Domestic love his due return awaits,
With the clean board bespread with country cates;
And clust’ring round his knee his children press;
His days are pleasant, and his nights secure.
Oh, cities! haunts of power and wretchedness,
Who would your busy vanities endure?
[11]
There is a passage in Don Quixote relative to the Spanish drama,
which for a considerable time excited the curiosity and regret of the lovers of
poetry in Spain. “You will allow (said the curate) that there were three
tragedies represented in Spain, a few years ago, composed by a famous poet of
these realms, which astonished, delighted, and suspended all who heard them,
simple as well as gentle, vulgar as well as learned, and brought more money to
the actors than thirty of the best plays which had been written before them.”

=== Actions to take ===
• A. In the provided text, how did the three tragedies affect all who heard them, according to the curate?
• B. Rename "country" as "rustic" in the provided text from "Domestic love his" up to and including "his nights secure.", and give that passage.
• C. What follows the last sentence of the provided text, the passage on country life and the Spanish drama in Don Quixote? Write a continuation.
The data after the provided text is separate material.

=== Collected data ===
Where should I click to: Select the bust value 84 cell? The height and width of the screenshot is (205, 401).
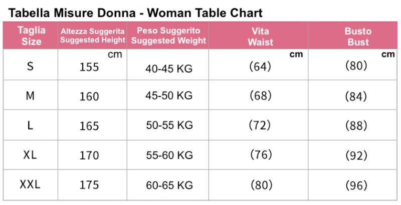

=== Answers to each task ===
• A. They astonished, delighted, and suspended all who heard them.

• B.
Domestic love his due return awaits,
With the clean board bespread with rustic cates;
And clust’ring round his knee his children press;
His days are pleasant, and his nights secure.

• C.
“Undoubtedly (replied the actor) you must speak of the Isabella, Phillis, and
Alexandra.” “I speak of them (replied the curate); see if they do not observe
the rules of art, and in consequence of observing them, please all the
world.” [12] The
name of the author was unknown, and the tragedies were supposed to be lost,
till, a few years since, two of them were discovered, and proved to be the
productions of Lupercio Leonardo. — These two, the Isabella and Alexandra, were
published, for the first time, by Don Juan Joseph Lopez de Sedano, [13] in his Parnaso Espanol, a work which it would be equally
unjust and ungrateful to mention without high approbation; an analysis of one of
these tragedies will give an idea of the state of the Spanish drama, in the
golden age of their poetry.
The scene lies in Zaragoza, and the piece opens with a
conversation between Alboacen, king of that city, and his minister Audalla. It
appears, that Alboacen is on the point of going to war with Pedro, the Spanish
monarch; this, however, alarms him not, his anxiety proceeds from an enemy
within the walls of Zaragoza. By this enemy, Audalla understands the Christians,
and the Moors are represented as intolerant in his speech; a right Catholic idea
of the religion of Mohammed. Here too he relates the history of our Lady of the
Pillar, and this relation must have secured the favour of a Zaragozan audience.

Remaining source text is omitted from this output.